Things to do:
(1) Answer these from the coronavirus stockpiling post, one line each:
(a) Who suggested that people consider stockpiling food and medicine?
(b) What does the post list as common signs of coronavirus infection?
(c) What item does the post say people are fighting over?
(2) Pick up the coronavirus stockpiling post after its final sentence and keep writing in the same voice.

Selected excerpt:

..............................

The old fart’s top news story today is about the global shortages of food and supplies as a result of the Coronavirus outbreak. Now, whether a very real threat or not, the Coronavirus caused Canada’s federal Health Minister, Patty Hajdu, to suggest people consider stockpiling food and medicine. “It’s really about, first of all, making sure that you do have enough supplies so if someone in your family becomes ill, if you yourself become ill, that you have what you need to survive for a week or so without going outside,” she said. And people didn’t listen to a damn word she said. Instead they caused a very real retail run on other merchandise as the public rushed out and stockpiled what they considered to be essential supplies.
Stockpile What Is Needed To Survive
But, before people went off buying stuff willy-nilly, they’d have been real wise to have considered the nature of the threat. You see, some viruses primarily affect the gastrointestinal (stomach) system, causing nausea, vomiting, diarrhea, and such. Others, like the Coronavirus, primarily affect the lungs and sinuses. Common signs of infection include respiratory symptoms, fever, cough, shortness of breath and breathing difficulties. In more severe cases, infection can cause pneumonia, severe acute respiratory syndrome, kidney failure and even death.
Coronavirus Primarily Affects The Lungs And Sinuses
So, given the respiratory nature of the Coronavirus, it’s understandable that people might garner supplies of decongestants, soap, vaporubs, hand sanitizers, general sanitizers (bleach,etc.), and Kleenex to protect themselves and aid recovery. Buying soups and easy to prepare foods would also make sense. But, rather than make the aforementioned survival priorities, people chose to purchase large quantities of paper to keep their pooper chutes in pristine condition.
People Fighting Over Toilet Paper
Yep, I reckon the general public has gone right off the damn deep end, and way beyond sanity. You see, instead of getting the things they needed to weather out this illness, things like food, medicines, Kleenex and such, people are damn near killing each other over toilet paper! And the logic escapes me, because they worry about their ass when their nose is running, and their coughing seems to fill them with a fear of soiling their shorts. I know, WTF eh?

..............................

Data excerpts:

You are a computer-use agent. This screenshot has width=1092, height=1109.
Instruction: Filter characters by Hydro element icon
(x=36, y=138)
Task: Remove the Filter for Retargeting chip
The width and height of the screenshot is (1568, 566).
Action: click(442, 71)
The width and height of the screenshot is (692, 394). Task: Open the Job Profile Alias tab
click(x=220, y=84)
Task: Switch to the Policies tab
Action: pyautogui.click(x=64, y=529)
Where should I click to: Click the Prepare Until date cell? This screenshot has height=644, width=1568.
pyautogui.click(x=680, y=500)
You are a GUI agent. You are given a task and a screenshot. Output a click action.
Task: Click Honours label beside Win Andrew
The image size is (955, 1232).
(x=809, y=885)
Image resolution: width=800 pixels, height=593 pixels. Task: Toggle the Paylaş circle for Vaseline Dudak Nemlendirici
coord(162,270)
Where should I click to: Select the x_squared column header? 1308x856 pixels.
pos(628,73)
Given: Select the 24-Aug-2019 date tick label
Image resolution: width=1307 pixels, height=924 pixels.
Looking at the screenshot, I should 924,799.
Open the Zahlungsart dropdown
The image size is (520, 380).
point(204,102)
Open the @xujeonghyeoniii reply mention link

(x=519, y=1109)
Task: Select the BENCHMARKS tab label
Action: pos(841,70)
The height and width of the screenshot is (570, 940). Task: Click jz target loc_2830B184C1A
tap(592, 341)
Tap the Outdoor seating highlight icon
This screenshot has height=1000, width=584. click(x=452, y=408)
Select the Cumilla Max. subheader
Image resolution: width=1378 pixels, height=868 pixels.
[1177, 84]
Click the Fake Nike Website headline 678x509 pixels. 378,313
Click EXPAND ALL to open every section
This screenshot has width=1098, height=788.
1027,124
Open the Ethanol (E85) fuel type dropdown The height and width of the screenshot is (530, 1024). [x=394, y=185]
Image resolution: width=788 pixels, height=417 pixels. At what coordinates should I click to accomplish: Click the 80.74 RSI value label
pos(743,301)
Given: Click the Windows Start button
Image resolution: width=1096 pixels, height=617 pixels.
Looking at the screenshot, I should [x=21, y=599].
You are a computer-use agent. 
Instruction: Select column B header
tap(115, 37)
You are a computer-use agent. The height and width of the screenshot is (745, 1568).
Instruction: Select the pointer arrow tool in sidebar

..............................

Answers:
(1)
(a) Canada's federal Health Minister, Patty Hajdu.
(b) Respiratory symptoms, fever, cough, shortness of breath and breathing difficulties.
(c) Toilet paper.

(2)
Do They Know Something Others Don’t?
Now have I missed something, or do they know something that I don’t? Have they started teaching kids in school to cover their anus when they sneeze, and to wipe their ass when they cough? Do people now hang strips of butt wipe in doorways to prevent the disease from entering? Are the faithful taught to hold rolls of the sacred white papyrus before them like crucifixes to ward off evil viruses? Do they fashion protective hats out of it, not to stop aliens from controlling their minds, but to stop the virus from coming near their ass?
Supernatural Anti-Viral Properties
Is toilet paper the latest and greatest homemade face mask material? Do folks do spiritual smudges with holy and sanctified ass wipe to protect them from illness? Does the poop paper have supernatural anti-viral properties? Do the fearful keep baskets of it on their dressers and night stands? And, given its obvious but mysterious new importance, should I now be considering who to leave my toilet paper to in my will? Well, whatever there is to it, there sure as heck must be some darn thing about toilet paper, because the surge in demand for that one particular commodity has seen supermarket shelves stripped bare internationally.
Thieves Pulled A Toilet Paper Heist
In Sydney, Australia, the nation’s largest city, racks of toilet paper cleared in minutes, forcing one chain to enforce a four-pack buying limit. Police were even called to a dispute between panicked shoppers, with reports saying that a knife was pulled out as they argued over butt wipe. Shops in Japan, the US and New Zealand have also run low on the precious sanitary rolls. And in Hong Kong, ambitious thieves held up a supermarket to steal an entire delivery. Closer to home, a Costco in Markham, Ontario told Global News that they sold out of toilet paper, paper towels and bottled water within hours.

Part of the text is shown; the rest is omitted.